Team Love Languages

Just like a marriage, working partnerships also can fail. Here are five things to focus on to make any relationship successful.

Yes, it is true. I am divorced. Not once, but twice. GASP! Times two! I thoroughly enjoyed my float in the marriage parade, but then I had to watch as it careened out of control, crashed, and burned. Shocked, saddened, and bewildered, I wondered what went wrong? I had listened to all of the usual warnings from family, friends, and the latest self-help “experts” on love. Are you certain this person is “the one”? Remember that good communication is the glue that keeps you together. In that intensely emotional chaos of the marriage vortex, perhaps I only thought I was listening. Hmm, well, maybe I heard but didn’t understand. We were too busy sipping coffee near the Eiffel tower, sunbathing in Hawaii, and watching Flamingo shows in Madrid. But once the sun went down on the beach and the dancers put their shoes away for the evening, there was just the two of us. That is when things got complicated.

Don’t worry! I am not here to give you marriage advice because, obviously, I am not an expert in that area. However, there are many lessons I have learned (from my “failures”), and I believe those principles can be applied to our working relationships, as well.

Just like a marriage, working partnerships also can fail. In the professional sense, people fall in and out of love with each other. At first, it is exciting and fun because all of the experiences are novel. But like a marriage, over time, the excitement fades away, and you have a team of real people who have to learn to synchronize their expectations, opinions, and idiosyncrasies. From both my work and marriage experiences, I have taken away a few things I feel are important to focus on to make any relationship successful:

1. Express what you need. Just like a marriage, it is important to communicate what you need. Always compromising to make the other person happy is not the best way to achieve harmony. For example, I love to travel, but my former partner was a homebody. Often I would give in and go on shorter vacations, or visit places that didn’t interest me. Over time, I was getting resentful because I wasn’t able to do something I wanted to do.

It is the same with team members. We have to allow them to give us feedback about their needs. What do they like to do? What is important to them? What are their future goals? Have you asked them lately? If not, is it just an oversight on your part, or do you not care? As managers, we often get caught up in what the organization needs, pursuing our list of goals, and we may forget that our employees also have a set of requirements.

Recruiting and keeping great team members can be hard enough when things are going well, but when team members feel like they are not being heard, or even worse, have no place to grow, they often will leave the company to pursue new opportunities. That is a shame because paying attention to the work relationships can avert a breakdown that hurts both the workers and the organization.

2. Understanding love (a.ka., growth) languages. There are many books for married folks about communication, even some that speak about “love languages.” I did skim through one of those love language books, and I do think I could get used to the idea of getting gifts as an expression of love.
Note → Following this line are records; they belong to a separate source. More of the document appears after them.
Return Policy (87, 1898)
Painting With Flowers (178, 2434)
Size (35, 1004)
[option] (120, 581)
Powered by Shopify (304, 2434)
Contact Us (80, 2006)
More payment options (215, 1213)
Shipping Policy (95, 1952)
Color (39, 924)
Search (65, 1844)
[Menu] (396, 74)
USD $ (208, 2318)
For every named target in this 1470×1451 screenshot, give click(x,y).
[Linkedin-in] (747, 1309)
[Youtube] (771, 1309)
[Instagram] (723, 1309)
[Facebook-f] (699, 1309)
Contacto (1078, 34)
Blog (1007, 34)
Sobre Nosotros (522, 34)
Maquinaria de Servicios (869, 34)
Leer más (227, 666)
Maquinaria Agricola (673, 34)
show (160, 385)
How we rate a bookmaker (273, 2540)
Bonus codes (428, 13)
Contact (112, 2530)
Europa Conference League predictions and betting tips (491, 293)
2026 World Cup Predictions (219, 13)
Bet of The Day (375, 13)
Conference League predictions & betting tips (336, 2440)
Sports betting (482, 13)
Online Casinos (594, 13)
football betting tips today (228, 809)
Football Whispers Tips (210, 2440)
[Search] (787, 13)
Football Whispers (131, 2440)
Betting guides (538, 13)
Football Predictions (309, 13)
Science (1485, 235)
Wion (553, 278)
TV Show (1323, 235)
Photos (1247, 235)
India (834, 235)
But that is another story. However, that does bring us to the idea of communicating with our team, and learning to understand their particular “love language.” For the sake of professional boundaries, we are going to call this “growth language.” 

How does your associate receive information? Do they prefer e-mail, phone calls, text messages, or in-person communication? Everyone has their preference. As managers, are we communicating in a way that works for them, or in the way that works best for us? When we deliver not-so-great news, are we doing it in a positive way that leaves employees feeling empowered and seeing the growth opportunity, or are we leaving them feeling ripped apart and criticized? You have to develop your own “growth language” with each of your team members to ensure they feel appreciated and have the ability to be themselves.

3. Balance is necessary. I have to admit that in my last marriage, I felt overwhelmed. I was the breadwinner, and I also had to take care of everything else. I looked after the family concerns, did the tax returns, planned the events, looked after the car issues and household problems. It wasn’t that I minded doing any of those things, but, from time to time, when it was very busy with work, I didn’t feel like I had any time for myself. The treadmill of daily life devoured me.

It can be the same for your team members. At work, during extremely busy times, challenging times, and when we are implementing innovations, we demand a lot of our team. We pull everything we require from them, down to the last drop of effort. And when it is all over, we thank them and move on to the next round of immediate issues. As managers, sometimes we need to step outside the traditional structure of our organizations and work to provide balance to our teams. This sense of balance will prevent burnout. Just as you might need a weekend getaway or a day at the spa to escape your relationship and daily life stresses, we can do the same at work. When your team has been working hard, you can provide that extra day or two. They shouldn’t always have to wait for those vacation days to be approved. You can send your team members to the spa, to the movies, or allow them to leave early with pay. Yes, there is a cost to your organization, but striving to provide balance, and showing care and concern for the well-being of your team members will pay off in the end.

4. Independence is a must. I like to spend time on my own, and traveling is something I enjoy very much. Going to a new destination and exploring different surroundings and cultures is a great adventure for me. Independence and the ability to enjoy what makes you a unique person within a relationship is a must. An individual needs to maintain his or her identity in order to survive coupledom, and the same is true within a work environment.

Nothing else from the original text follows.